### Activity
Word for word, set down the entries below.

### Extracted records
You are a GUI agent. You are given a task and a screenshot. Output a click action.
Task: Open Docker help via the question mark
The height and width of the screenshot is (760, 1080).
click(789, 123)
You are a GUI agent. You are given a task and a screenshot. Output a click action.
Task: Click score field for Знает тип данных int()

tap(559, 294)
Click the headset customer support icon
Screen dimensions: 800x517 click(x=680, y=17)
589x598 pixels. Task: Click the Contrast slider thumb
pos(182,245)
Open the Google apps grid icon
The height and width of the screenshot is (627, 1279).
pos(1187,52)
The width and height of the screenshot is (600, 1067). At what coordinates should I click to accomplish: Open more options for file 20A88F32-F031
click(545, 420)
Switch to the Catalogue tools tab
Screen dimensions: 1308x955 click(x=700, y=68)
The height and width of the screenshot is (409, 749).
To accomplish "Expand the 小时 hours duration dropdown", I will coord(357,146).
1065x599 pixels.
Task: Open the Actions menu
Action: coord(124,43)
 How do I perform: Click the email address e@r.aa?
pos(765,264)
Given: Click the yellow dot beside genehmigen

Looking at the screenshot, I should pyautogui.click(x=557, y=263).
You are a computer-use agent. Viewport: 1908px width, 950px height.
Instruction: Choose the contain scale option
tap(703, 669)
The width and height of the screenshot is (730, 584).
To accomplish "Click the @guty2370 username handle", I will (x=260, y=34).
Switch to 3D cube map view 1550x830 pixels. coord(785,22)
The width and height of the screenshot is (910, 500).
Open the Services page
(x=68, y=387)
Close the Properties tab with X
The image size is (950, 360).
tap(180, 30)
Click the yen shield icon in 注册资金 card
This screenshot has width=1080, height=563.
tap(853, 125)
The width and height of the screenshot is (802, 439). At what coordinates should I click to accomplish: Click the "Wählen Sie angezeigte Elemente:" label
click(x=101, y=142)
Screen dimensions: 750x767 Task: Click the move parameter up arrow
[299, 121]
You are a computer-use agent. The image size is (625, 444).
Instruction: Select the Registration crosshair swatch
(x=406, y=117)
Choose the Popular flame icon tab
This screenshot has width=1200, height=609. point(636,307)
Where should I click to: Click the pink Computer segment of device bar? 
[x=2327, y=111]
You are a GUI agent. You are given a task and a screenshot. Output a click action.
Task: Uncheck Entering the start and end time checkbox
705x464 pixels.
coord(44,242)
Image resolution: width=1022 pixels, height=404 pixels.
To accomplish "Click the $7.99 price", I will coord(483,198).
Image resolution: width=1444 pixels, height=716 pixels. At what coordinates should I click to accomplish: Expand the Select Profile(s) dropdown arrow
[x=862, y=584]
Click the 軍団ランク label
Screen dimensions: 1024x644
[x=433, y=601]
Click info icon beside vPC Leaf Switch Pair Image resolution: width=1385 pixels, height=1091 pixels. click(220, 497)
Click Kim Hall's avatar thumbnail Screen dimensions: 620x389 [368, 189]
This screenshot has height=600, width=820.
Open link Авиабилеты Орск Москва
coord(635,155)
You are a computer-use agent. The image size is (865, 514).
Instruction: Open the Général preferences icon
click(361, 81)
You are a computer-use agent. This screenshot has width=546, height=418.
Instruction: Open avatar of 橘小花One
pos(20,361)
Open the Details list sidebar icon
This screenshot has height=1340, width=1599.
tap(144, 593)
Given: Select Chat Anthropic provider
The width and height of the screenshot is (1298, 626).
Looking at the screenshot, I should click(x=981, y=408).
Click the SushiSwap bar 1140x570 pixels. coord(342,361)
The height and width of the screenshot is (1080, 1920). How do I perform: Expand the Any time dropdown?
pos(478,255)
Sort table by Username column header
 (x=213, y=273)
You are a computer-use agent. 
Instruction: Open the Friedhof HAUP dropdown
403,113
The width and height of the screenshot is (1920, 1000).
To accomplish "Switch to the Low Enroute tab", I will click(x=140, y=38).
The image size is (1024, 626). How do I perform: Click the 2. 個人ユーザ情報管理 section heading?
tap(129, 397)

### Solution
You are a GUI agent. You are given a task and a screenshot. Output a click action.
Task: Open Docker help via the question mark
The height and width of the screenshot is (760, 1080).
click(789, 123)
You are a GUI agent. You are given a task and a screenshot. Output a click action.
Task: Click score field for Знает тип данных int()

tap(559, 294)
Click the headset customer support icon
Screen dimensions: 800x517 click(x=680, y=17)
589x598 pixels. Task: Click the Contrast slider thumb
pos(182,245)
Open the Google apps grid icon
The height and width of the screenshot is (627, 1279).
pos(1187,52)
The width and height of the screenshot is (600, 1067). At what coordinates should I click to accomplish: Open more options for file 20A88F32-F031
click(545, 420)
Switch to the Catalogue tools tab
Screen dimensions: 1308x955 click(x=700, y=68)
The height and width of the screenshot is (409, 749).
To accomplish "Expand the 小时 hours duration dropdown", I will coord(357,146).
1065x599 pixels.
Task: Open the Actions menu
Action: coord(124,43)
 How do I perform: Click the email address e@r.aa?
pos(765,264)
Given: Click the yellow dot beside genehmigen

Looking at the screenshot, I should pyautogui.click(x=557, y=263).
You are a computer-use agent. Viewport: 1908px width, 950px height.
Instruction: Choose the contain scale option
tap(703, 669)
The width and height of the screenshot is (730, 584).
To accomplish "Click the @guty2370 username handle", I will (x=260, y=34).
Switch to 3D cube map view 1550x830 pixels. coord(785,22)
The width and height of the screenshot is (910, 500).
Open the Services page
(x=68, y=387)
Close the Properties tab with X
The image size is (950, 360).
tap(180, 30)
Click the yen shield icon in 注册资金 card
This screenshot has width=1080, height=563.
tap(853, 125)
The width and height of the screenshot is (802, 439). At what coordinates should I click to accomplish: Click the "Wählen Sie angezeigte Elemente:" label
click(x=101, y=142)
Screen dimensions: 750x767 Task: Click the move parameter up arrow
[299, 121]
You are a computer-use agent. The image size is (625, 444).
Instruction: Select the Registration crosshair swatch
(x=406, y=117)
Choose the Popular flame icon tab
This screenshot has width=1200, height=609. point(636,307)
Where should I click to: Click the pink Computer segment of device bar? 
[x=2327, y=111]
You are a GUI agent. You are given a task and a screenshot. Output a click action.
Task: Uncheck Entering the start and end time checkbox
705x464 pixels.
coord(44,242)
Image resolution: width=1022 pixels, height=404 pixels.
To accomplish "Click the $7.99 price", I will coord(483,198).
Image resolution: width=1444 pixels, height=716 pixels. At what coordinates should I click to accomplish: Expand the Select Profile(s) dropdown arrow
[x=862, y=584]
Click the 軍団ランク label
Screen dimensions: 1024x644
[x=433, y=601]
Click info icon beside vPC Leaf Switch Pair Image resolution: width=1385 pixels, height=1091 pixels. click(220, 497)
Click Kim Hall's avatar thumbnail Screen dimensions: 620x389 [368, 189]
This screenshot has height=600, width=820.
Open link Авиабилеты Орск Москва
coord(635,155)
You are a computer-use agent. The image size is (865, 514).
Instruction: Open the Général preferences icon
click(361, 81)
You are a computer-use agent. This screenshot has width=546, height=418.
Instruction: Open avatar of 橘小花One
pos(20,361)
Open the Details list sidebar icon
This screenshot has height=1340, width=1599.
tap(144, 593)
Given: Select Chat Anthropic provider
The width and height of the screenshot is (1298, 626).
Looking at the screenshot, I should click(x=981, y=408).
Click the SushiSwap bar 1140x570 pixels. coord(342,361)
The height and width of the screenshot is (1080, 1920). How do I perform: Expand the Any time dropdown?
pos(478,255)
Sort table by Username column header
 (x=213, y=273)
You are a computer-use agent. 
Instruction: Open the Friedhof HAUP dropdown
403,113
The width and height of the screenshot is (1920, 1000).
To accomplish "Switch to the Low Enroute tab", I will click(x=140, y=38).
The image size is (1024, 626). How do I perform: Click the 2. 個人ユーザ情報管理 section heading?
tap(129, 397)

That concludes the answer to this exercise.